Karabacak, sinemaya olan tutkusu nedeniyle tamirci çıraklığını
bırakıp hem set arkasında çalışıp hem de filmlerde figüranlık
yapmaya başladı. En büyük hayali Kemal Sunal'la aynı filmde oynamak
olan Karabacak, Sunal'ın başrolde oynadığı 'Bekçiler Kralı'nda
tamirci çırağı, 'Gerzek Şaban' filminde mahallenin uyanık çocuğu,
'Umudumuz Şaban'da 'Küçük ringo', Ferdi Tayfur'un 'Huzurum Kalmadı'
filminde ise mahallenin çocuklarından biri rollerini aldı. Yaklaşık
50 filmde figüranlık yapan Karabacak, film çekimlerinin azalmasıyla
birlikte yavaş yavaş sinemadan uzaklaştı.
'TABLO SATARAK GEÇİNİYOR'
Şu anda geçimini sağlayabilmek amacıyla Aydın'ın Kuşadası ve Söke
ilçelerinde tablo satan Karabacak, bir poşet içerisine koyduğu
tablolarla ilçe ilçe geziyor. Seyyar olarak satışlarını yapan
Karabacak, AA muhabirine yaptığı açıklamada, sinema için başına
gelmeyen şeyin kalmadığını, artistleri görmek için sürekli evden
kaçtığını, ailesiyle bu yüzden çok kavga ettiğini anlattı. Kemal
Sunal ile aynı filmde oynamanın gurur verici olduğunu belirten
Karabacak, "Onunla aynı filmde oynamak çok heyecan vericiydi. Kemal
Sunal herkese eşit davranırdı. Onu yakından görmeyi bırakın aynı
filmde oynamak bile başkaydı." dedi.
Özel kanalların açılmasıyla birlikte sinema oyuncularının bu
kanalladaki yapımlarda rol almaya başladığına dikkati çeken
Karabacak, "Film artistleri buralarda çalışmaya başladı. İş bulan
buldu, bulamayan sokaklarda kaldı. Ben de bazı yanlışlara başladım.
Bu beni çok kötü etkiledi.
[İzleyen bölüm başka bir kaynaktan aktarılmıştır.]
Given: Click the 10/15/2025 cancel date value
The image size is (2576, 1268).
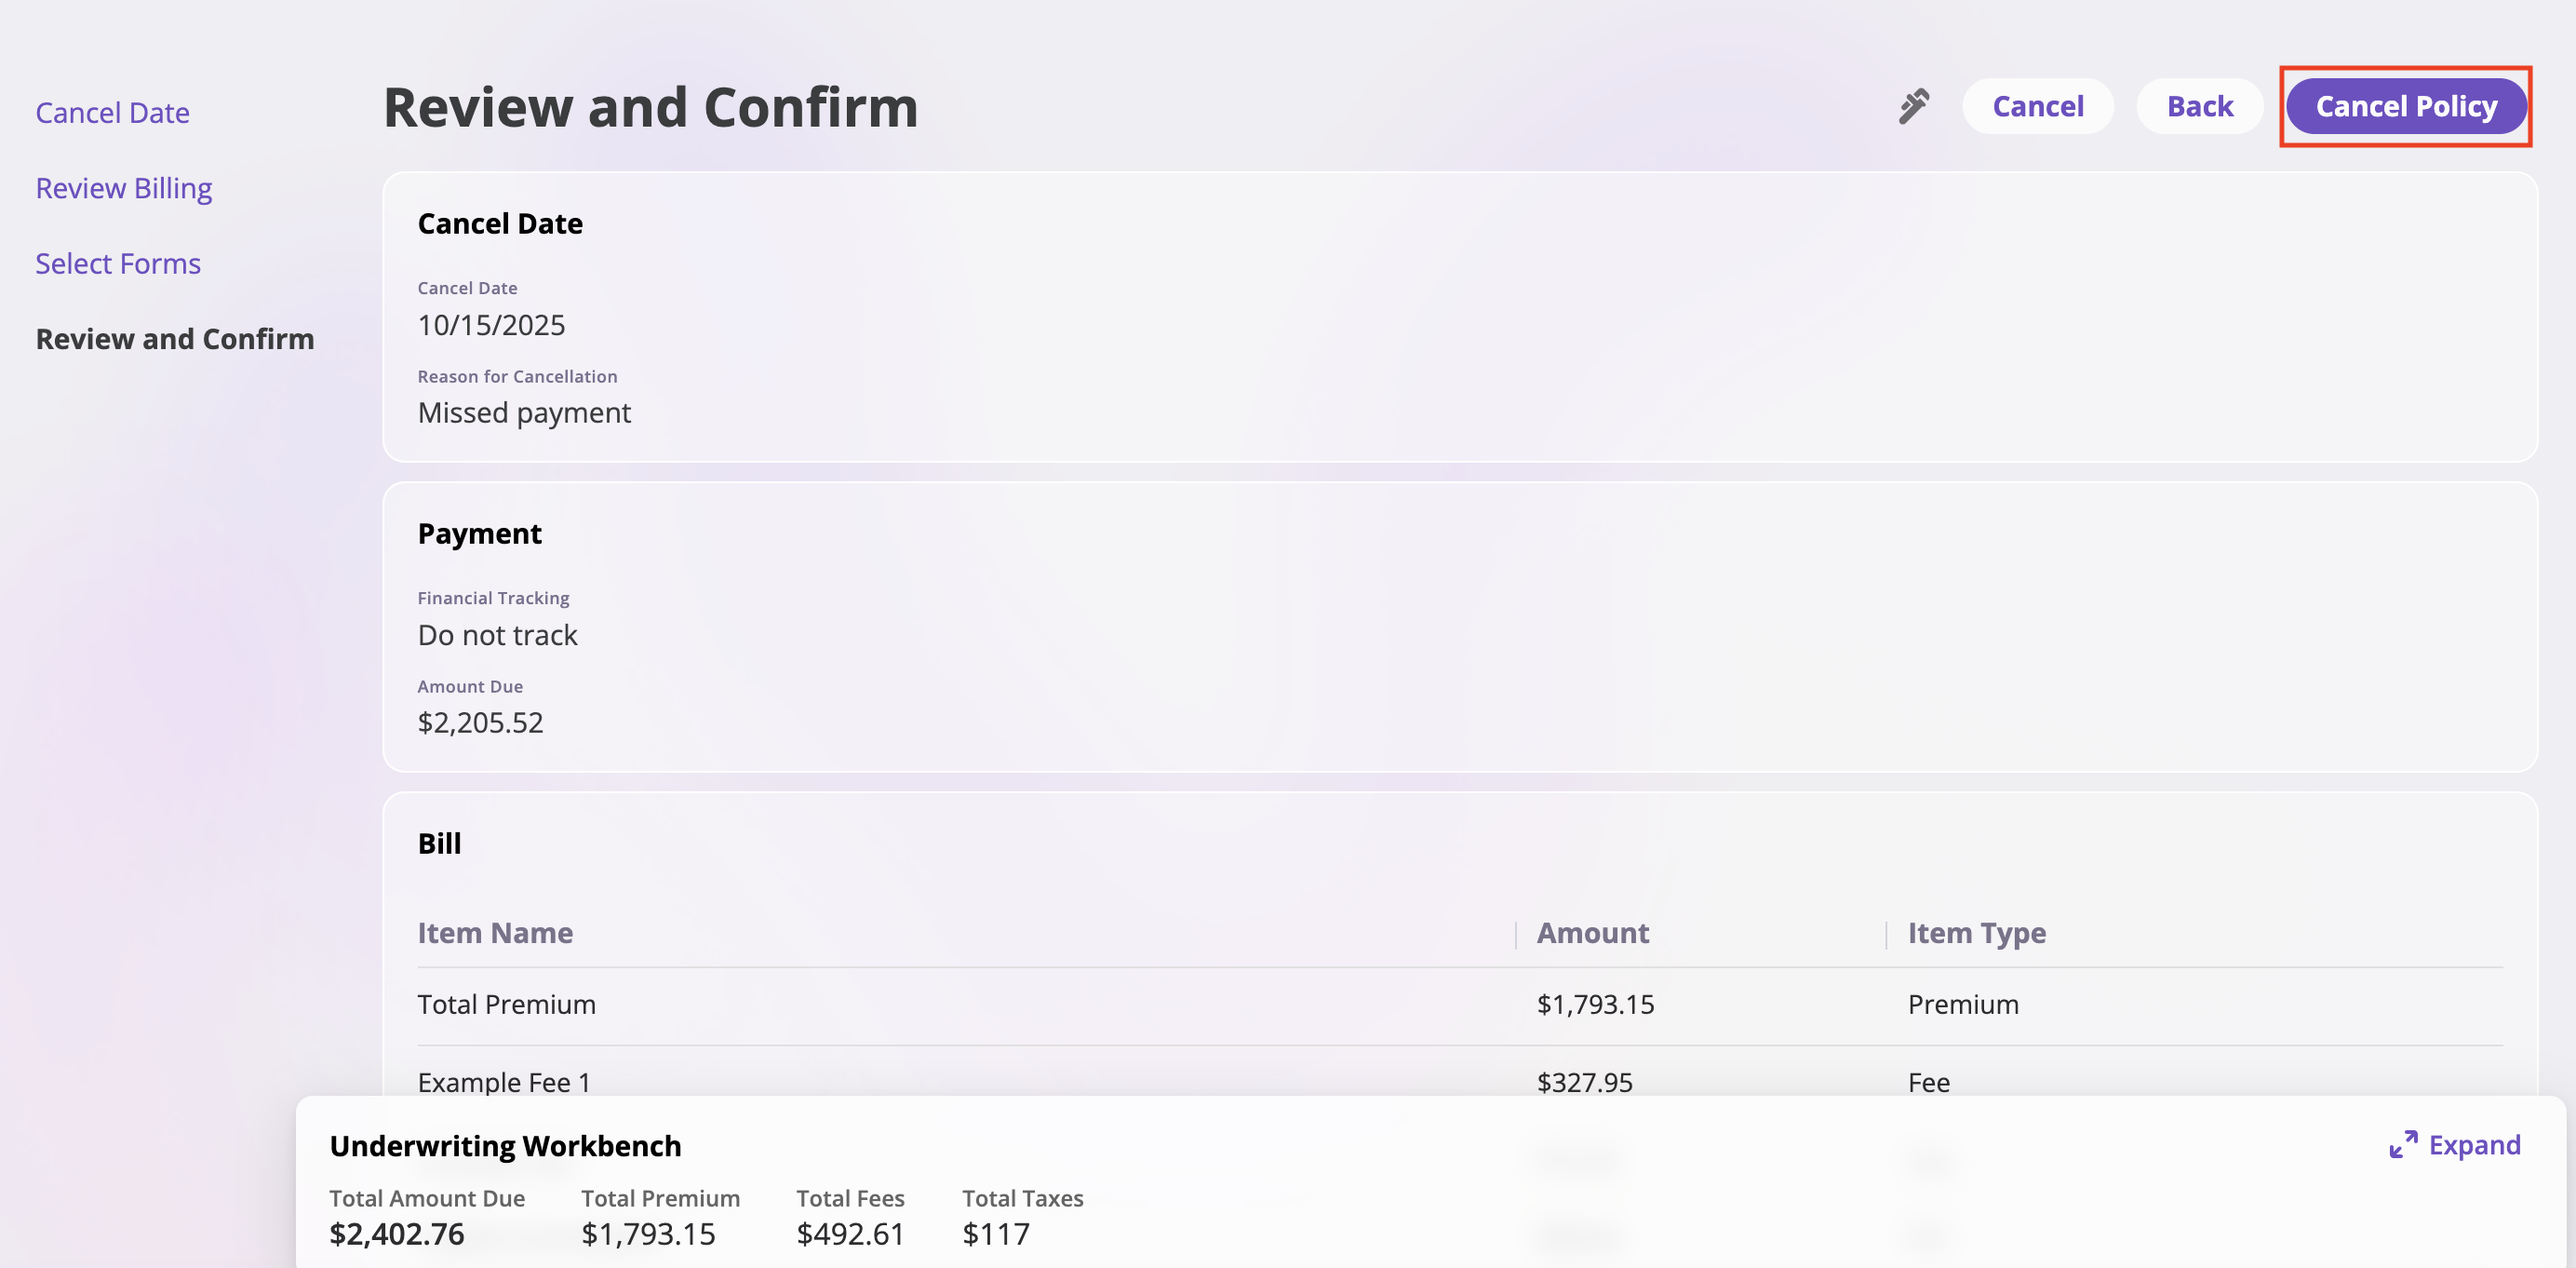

Dolayısıyla sinemadan uzaklaştık.
Sinemayı çok özlüyorum. İnsan ilk sevdiği göz ağrısını özlemez mi?
İyi başladık ama finali kötü bitirdik." diye konuştu.
İstanbul'da annesiyle yaşadığını ifade eden Karabacak, ekonomik
durumunun yetersiz olmasından dolayı yılın 10 ayını Kuşadası ve
Söke ilçelerinde tablo satarak kazanmaya çalıştığını dile getirdi.
Kuşadası'na alıştığını aktaran Karabacak, "Geliyorum burada seyyar
iş yapıyoruz. İnsanların ayağına kadar gidiyoruz. Tablo satıyoruz.
Hayatımı artık tablolarla idame ettiriyorum. İnsanlardan kendimi
saklıyorum. Şurada oynamıştım, şöyleydim falan asla demiyorum.
Belki de hep bu yüzden kaybettik. Ben kendimi asla acındırmıyorum,
ekmeği bu şekilde kazanıyorum." şeklinde konuştu.